**TASK:** Below are some records; output exactly the lines from the line with "The width and" to the line with "Task: Click the device not-ready status icon", both ends kept, and nothing more.

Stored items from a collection
*** Begin section ***

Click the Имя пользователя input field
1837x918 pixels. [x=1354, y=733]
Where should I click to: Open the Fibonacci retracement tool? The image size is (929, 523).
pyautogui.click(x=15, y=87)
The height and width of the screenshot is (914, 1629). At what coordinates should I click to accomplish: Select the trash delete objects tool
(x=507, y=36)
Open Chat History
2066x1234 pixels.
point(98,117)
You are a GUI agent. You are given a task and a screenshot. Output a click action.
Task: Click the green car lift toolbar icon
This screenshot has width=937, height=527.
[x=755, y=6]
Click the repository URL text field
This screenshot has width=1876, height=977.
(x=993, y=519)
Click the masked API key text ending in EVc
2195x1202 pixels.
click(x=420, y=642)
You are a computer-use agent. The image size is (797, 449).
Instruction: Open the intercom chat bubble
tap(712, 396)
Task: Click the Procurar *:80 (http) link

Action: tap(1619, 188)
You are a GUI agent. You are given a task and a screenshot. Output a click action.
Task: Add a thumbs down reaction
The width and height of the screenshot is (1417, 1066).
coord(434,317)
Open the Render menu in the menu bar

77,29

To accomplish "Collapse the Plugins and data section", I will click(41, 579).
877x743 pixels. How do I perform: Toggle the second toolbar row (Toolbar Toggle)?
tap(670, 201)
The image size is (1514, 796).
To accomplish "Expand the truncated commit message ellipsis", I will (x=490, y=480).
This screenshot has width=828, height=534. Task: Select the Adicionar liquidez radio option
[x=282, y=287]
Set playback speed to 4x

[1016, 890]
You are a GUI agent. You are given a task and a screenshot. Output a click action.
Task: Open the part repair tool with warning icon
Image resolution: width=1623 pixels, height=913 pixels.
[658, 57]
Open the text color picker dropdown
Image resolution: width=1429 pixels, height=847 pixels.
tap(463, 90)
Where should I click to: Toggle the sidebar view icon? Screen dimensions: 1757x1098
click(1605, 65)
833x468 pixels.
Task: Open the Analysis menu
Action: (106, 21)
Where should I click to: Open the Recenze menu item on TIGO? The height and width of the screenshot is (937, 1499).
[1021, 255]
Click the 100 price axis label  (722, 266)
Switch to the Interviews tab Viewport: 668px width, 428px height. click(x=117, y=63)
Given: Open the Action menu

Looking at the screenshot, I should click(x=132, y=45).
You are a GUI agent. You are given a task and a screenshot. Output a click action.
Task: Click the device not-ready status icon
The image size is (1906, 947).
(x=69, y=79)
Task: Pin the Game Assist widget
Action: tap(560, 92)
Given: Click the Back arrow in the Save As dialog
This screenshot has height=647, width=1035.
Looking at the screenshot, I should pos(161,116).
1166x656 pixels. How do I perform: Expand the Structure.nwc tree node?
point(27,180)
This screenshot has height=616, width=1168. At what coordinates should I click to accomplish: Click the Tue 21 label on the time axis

*** End section ***

**WRITTEN REPLY:**
The width and height of the screenshot is (1417, 1066).
coord(434,317)
Open the Render menu in the menu bar

77,29

To accomplish "Collapse the Plugins and data section", I will click(41, 579).
877x743 pixels. How do I perform: Toggle the second toolbar row (Toolbar Toggle)?
tap(670, 201)
The image size is (1514, 796).
To accomplish "Expand the truncated commit message ellipsis", I will (x=490, y=480).
This screenshot has width=828, height=534. Task: Select the Adicionar liquidez radio option
[x=282, y=287]
Set playback speed to 4x

[1016, 890]
You are a GUI agent. You are given a task and a screenshot. Output a click action.
Task: Open the part repair tool with warning icon
Image resolution: width=1623 pixels, height=913 pixels.
[658, 57]
Open the text color picker dropdown
Image resolution: width=1429 pixels, height=847 pixels.
tap(463, 90)
Where should I click to: Toggle the sidebar view icon? Screen dimensions: 1757x1098
click(1605, 65)
833x468 pixels.
Task: Open the Analysis menu
Action: (106, 21)
Where should I click to: Open the Recenze menu item on TIGO? The height and width of the screenshot is (937, 1499).
[1021, 255]
Click the 100 price axis label  (722, 266)
Switch to the Interviews tab Viewport: 668px width, 428px height. click(x=117, y=63)
Given: Open the Action menu

Looking at the screenshot, I should click(x=132, y=45).
You are a GUI agent. You are given a task and a screenshot. Output a click action.
Task: Click the device not-ready status icon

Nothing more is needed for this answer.